Si on veut construire une culture du jeu vidéo il est temps que l'on se penche sur ce qui fait la nature du jeu vidéo, il est temps que l'on trouve une façon de parler du jeu vidéo qui lui appartienne. Cette façon de faire par l'étiquetage des différents éléments du jeu vidéo c'est quand même nier sa nature, la légitimité de son existence. Pour moi cette vision du jeu vidéo est un héritage de son coté objet technologique et regarder un jeu vidéo par ces catégories relève de la fiche technique pas d'une vision propre du média en lui même. Une critique de cinéma ne se contente pas de dire, belle image, belle musique, belle histoire = bon film, une critique de cinéma - je parle d'une critique réussie et constructive - fait appel à une grammaire qui est propre au cinéma et la qualité d'un film ne repose pas simplement sur ses qualité techniques. Nous devons apprendre à voir le jeu vidéo comme une chose à part entière, nous devons apprendre à la nommer, l'analyser et la critiquer en tant que telle. Il y a encore trop de blogs, de sites et même de magazines qui persévèrent dans le modèle de la fiche technique, du catalogue de vente par correspondance passant à coté d'éléments ou d'enjeux qui mériteraient que l'on s'y arrête. Alors si j'ai une chose à dire en guise de conclusion, si je devais lancer un appel ça serai un appel à la réflexion.
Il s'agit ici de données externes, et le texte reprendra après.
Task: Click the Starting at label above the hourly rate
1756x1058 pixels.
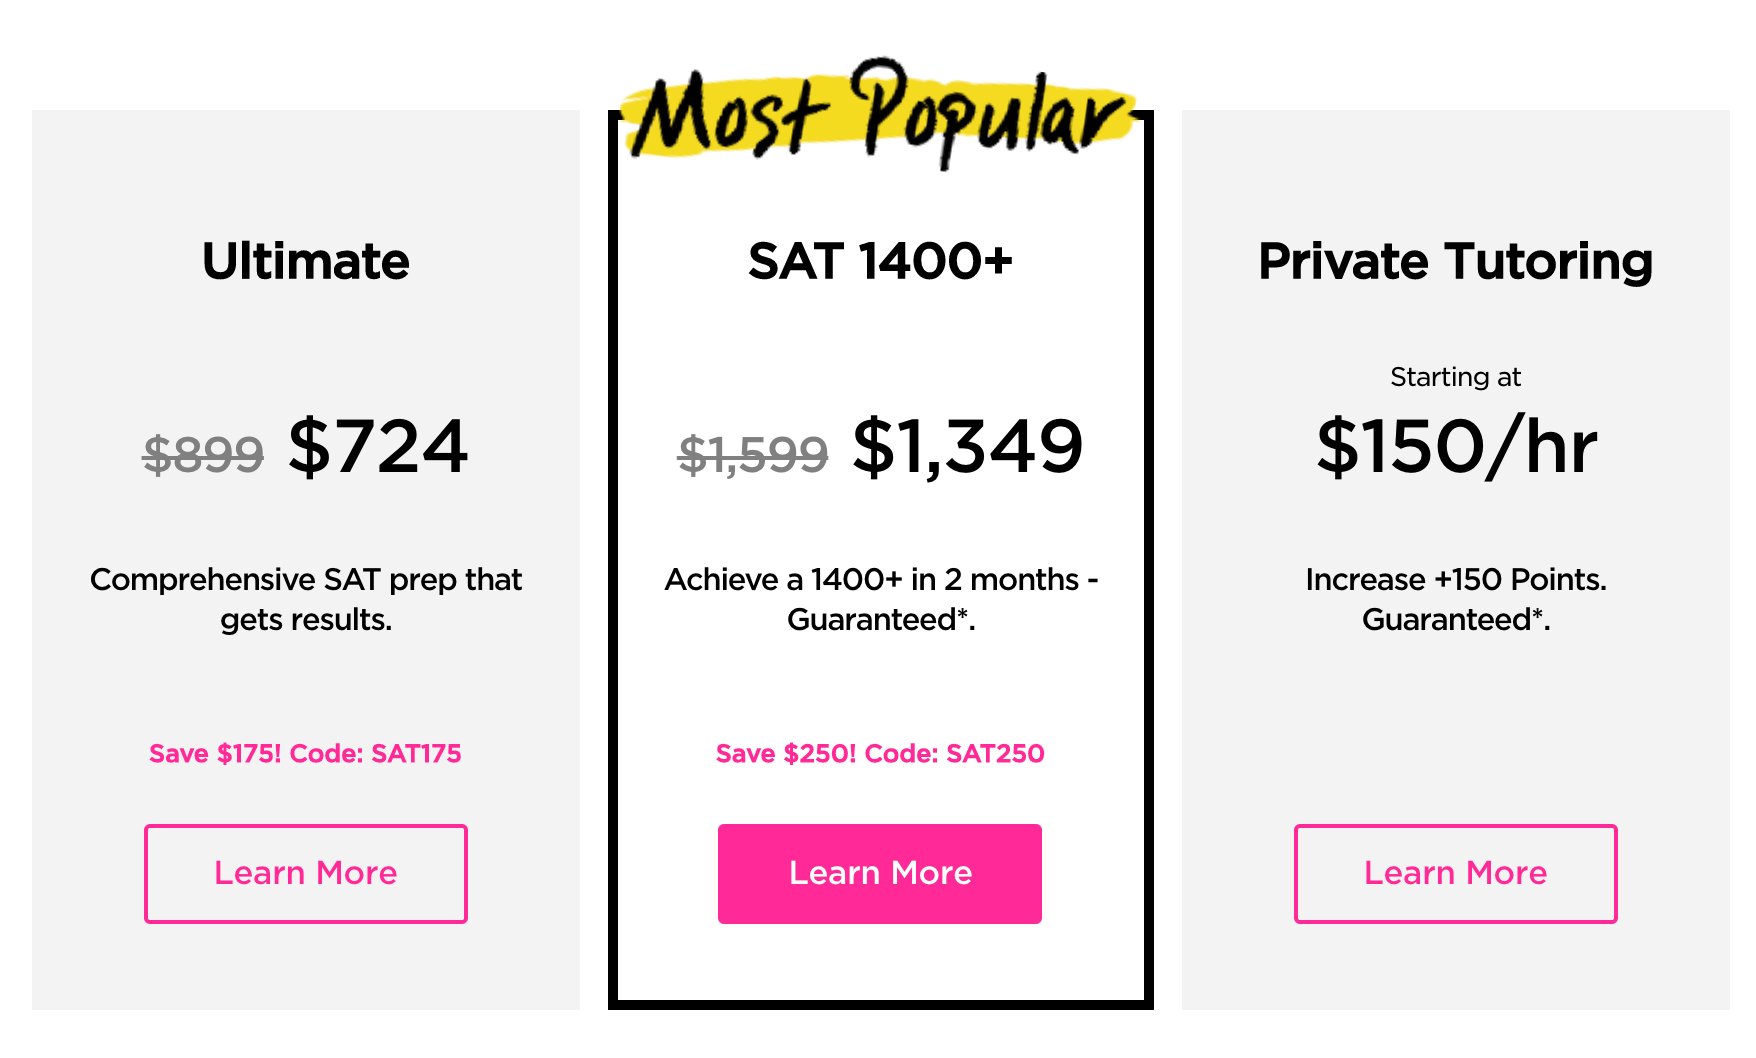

Amis blogueurs, joueurs, gamers, passionnés en tout genre prenons le temps de réfléchir à notre passion car il est temps de lui construire la culture qu'elle mérite et qu'elle ne possède pas encore. Il y a peut être parmi nous les hommes et les femmes qui écrirons demain les grands axes de la culture vidéo ludique et je trouve que ça serait con qu'ils le fassent sans nous.